Er hob kurz den Blick. Tief in den höhlen liegende Augen, deren Iris fahl
blau war, bohrten sich in die Philippes.
Der
Schal, den er vor Mund und Nase gezogen hielt, glitt herab und gab das beinah
gütige Antlitz eines hageren, alten Mannes frei. Er sah bedauernd zu
Philippe. Sachte schüttelte er den Kopf. Sein Bart zuckte leicht, als sich
seine Lippen bewegten. Durch den rasenden Fahrtwind rissen die Worte von
seinen Lippen. Schließlich senkte er den Blick wieder und schleppte sich
gebeugt aus der Türe. Mit vollkommener Sicherheit, die seine schwerfälligen
Bewegungen Lügen straften, schlich er aus den Schatten hinaus auf die
drehende Plattform. Philippe beobachtete ihn, bis er aus seinem Sichtfeld
verschwand.
„Ich
sehe ihn!“, rief Krümel, der sich an einer der Gondeln vorbei zur
Balustrade geschoben hatte.
Philippe
fuhr herum.
„Wen?!“,
fragte er verwirrt.
„Den
Jungen!“, entgegnete Krümel mit einem Blick über die Schulter.
Vor
Philippes innerem Auge erschien die kleine Kutsche, in deren Ecke sich sein jüngeres
Selbst kauerte. Er spürte sogar noch das brüchige, grüne Leder unter seinen
Fingern.
„Warne
ihn!“, entgegnete Philippe aus einem Impuls heraus.
Er
wendete sich wieder ab. Sein jüngeres Selbst dürfte ihn nicht sehen. Jetzt
musste er seinem Geliebten vertrauen.
„Hey,
Kleiner!“, brüllte Krümel, während er sich über die Balustrade der
ersten Etage neigte.
Philippe
wusste, dass der Junge in dem Augenblick hinauf sah, direkt ich das von der
Anstrengung gerötete Gesicht Krümels. Er erinnerte sich daran!
„Lauf
weg! Der Kerl mit dem Messer hat dich gleich!“
Er
spürte den eisigen Schrecken und die aufwallende Panik, die die Glieder des
Jungen kurzzeitig lähmten. Zugleich sah er durch seine Augen den freundlichen
alten Mann, der den Preis für die Fahrt einforderte …
„Tritt
ihm gegen den Arm!“, zischte Philippe. Er klammerte sich mit beiden Händen
an dem Geländer fest.
„Tritt
ihn!“, gab Krümel die Anweisung ungefiltert weiter.
Philippe
musste dem Jungen helfen. Er spannte sich zum Sprung.
In
dem Moment fühlte er den Impuls des Jungen, während er seine Beine an den
Leib zog. Ein Gemisch aus Schrecken und Verwirrung durchflutete ihn. Es waren
die Gefühle des Knaben aus der Vergangenheit. Während der Junge seine Füße
nach vorne stieß, dem Mann entgegen, glaubte Philippe morsche Knochen zu hören,
die unter seinem Stiefel nachgaben. Aus den Augen seines kindlichen Selbst sah
er, wie der Alte gegen den Kern des Karussells taumelt. Im gleichen Augenblick
federte er hoch. Im Gegensatz zu seinem Alterego krallte Philippe sich in das
Geländer und wartete. Der Junge stürzte Kopflos über die untere Plattform.

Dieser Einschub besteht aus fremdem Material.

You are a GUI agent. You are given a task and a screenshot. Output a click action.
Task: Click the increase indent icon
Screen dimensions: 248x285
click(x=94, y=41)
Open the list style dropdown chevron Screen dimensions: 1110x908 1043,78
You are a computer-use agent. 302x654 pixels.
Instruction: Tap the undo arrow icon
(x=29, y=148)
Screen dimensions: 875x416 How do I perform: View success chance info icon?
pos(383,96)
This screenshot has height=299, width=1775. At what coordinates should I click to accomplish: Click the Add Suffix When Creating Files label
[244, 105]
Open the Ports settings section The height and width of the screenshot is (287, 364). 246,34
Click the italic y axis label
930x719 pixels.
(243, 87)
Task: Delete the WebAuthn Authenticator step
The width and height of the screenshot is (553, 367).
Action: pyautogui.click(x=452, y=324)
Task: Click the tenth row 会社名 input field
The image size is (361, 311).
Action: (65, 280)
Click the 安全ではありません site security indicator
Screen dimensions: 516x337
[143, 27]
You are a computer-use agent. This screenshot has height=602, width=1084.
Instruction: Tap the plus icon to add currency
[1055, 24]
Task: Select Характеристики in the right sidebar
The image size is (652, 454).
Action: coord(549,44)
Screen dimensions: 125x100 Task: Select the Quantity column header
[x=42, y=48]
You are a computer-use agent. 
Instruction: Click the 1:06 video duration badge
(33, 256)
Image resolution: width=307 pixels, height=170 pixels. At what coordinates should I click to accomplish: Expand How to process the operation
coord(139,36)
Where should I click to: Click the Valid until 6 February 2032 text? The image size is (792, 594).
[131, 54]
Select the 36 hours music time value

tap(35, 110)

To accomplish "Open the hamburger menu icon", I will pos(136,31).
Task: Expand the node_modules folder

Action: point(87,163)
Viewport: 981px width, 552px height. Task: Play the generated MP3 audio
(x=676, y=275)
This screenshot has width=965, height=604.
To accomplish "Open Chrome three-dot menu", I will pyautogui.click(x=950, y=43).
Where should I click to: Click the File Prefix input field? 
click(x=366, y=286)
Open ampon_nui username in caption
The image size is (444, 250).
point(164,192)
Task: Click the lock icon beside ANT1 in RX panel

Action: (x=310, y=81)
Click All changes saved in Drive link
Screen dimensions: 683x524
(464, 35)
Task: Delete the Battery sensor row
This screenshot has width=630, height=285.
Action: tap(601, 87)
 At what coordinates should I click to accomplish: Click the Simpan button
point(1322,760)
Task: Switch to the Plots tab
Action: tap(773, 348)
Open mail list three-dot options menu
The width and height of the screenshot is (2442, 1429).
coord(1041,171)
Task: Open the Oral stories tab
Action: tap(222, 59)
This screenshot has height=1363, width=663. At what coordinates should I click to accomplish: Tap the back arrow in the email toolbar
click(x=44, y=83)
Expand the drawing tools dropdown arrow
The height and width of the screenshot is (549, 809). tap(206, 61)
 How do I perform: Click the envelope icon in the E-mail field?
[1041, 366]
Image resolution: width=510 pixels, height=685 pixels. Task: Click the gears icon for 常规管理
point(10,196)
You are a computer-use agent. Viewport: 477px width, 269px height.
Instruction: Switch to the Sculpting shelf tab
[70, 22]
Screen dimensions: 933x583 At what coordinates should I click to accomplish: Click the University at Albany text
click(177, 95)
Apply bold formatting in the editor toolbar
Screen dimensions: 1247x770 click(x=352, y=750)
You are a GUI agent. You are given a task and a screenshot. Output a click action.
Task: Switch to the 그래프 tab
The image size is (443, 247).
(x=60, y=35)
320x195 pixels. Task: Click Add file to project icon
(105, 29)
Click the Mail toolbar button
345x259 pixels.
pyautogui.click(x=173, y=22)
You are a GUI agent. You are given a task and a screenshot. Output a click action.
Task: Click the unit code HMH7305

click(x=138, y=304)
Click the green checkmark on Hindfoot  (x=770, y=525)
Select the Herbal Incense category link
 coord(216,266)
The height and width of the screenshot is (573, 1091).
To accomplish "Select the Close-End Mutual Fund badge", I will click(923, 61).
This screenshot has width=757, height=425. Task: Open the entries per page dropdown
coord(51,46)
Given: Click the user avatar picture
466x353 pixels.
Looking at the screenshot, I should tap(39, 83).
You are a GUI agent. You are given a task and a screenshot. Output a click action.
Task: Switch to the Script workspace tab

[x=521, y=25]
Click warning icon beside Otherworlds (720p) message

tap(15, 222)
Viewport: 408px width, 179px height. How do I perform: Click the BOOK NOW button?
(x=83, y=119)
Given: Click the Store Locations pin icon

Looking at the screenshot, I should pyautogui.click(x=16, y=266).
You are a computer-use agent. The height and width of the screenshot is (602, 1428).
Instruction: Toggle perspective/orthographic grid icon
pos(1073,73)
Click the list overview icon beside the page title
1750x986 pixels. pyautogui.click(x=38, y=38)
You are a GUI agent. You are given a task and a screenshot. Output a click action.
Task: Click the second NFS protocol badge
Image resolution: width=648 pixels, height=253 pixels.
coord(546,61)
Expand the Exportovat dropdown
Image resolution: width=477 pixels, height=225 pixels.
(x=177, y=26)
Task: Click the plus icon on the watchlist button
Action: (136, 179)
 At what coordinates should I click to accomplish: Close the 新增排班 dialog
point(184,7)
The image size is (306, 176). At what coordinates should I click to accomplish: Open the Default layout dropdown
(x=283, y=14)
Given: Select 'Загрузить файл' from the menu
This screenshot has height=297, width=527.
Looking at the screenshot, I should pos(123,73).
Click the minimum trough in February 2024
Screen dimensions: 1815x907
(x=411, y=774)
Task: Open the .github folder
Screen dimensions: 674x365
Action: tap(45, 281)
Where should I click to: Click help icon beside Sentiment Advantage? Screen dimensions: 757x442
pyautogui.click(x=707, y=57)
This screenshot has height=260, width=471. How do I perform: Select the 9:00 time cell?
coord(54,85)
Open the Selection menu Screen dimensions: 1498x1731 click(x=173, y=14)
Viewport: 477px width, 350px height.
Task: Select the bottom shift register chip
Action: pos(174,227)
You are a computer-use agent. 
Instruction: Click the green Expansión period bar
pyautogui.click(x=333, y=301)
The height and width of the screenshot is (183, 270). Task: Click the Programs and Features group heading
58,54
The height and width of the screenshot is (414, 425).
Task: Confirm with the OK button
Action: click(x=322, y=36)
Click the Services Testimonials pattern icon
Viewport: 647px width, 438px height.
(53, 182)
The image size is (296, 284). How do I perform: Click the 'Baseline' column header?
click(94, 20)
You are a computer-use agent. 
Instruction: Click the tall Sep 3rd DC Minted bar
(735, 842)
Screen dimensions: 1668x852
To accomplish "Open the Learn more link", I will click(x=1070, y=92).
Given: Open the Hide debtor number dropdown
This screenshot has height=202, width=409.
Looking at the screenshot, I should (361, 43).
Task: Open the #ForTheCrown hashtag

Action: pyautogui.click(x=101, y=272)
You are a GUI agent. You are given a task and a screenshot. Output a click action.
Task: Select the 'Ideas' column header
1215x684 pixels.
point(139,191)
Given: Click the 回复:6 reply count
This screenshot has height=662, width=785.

Immer wieder wagte er sich an den Rand, die Stufen in die Wirklichkeit. Aber
das irrsinnige Bildergewirr um ihn raubte ihm den Mut zu dem Sprung durch die
Zeit. Vielleicht endete er unter den Leichenkindern, aber niemand konnte
schlimmer sein, als dieses Geschöpf, das das schwarze Herz dieses Ortes war!
„Spring“,
flüsterte Philipp. „Hab den Mut!“
Tatsächlich
spürte er das aufmerksame Lauschen. Der Knabe nahm ihn wahr, wusste, dass ihn
jemand führte und ihm Mut und Kraft gab. Erneut umklammerte er die Stütze
des Baldachins, um nach unten zu spähen. Philippe spürte sein rasendes Herz.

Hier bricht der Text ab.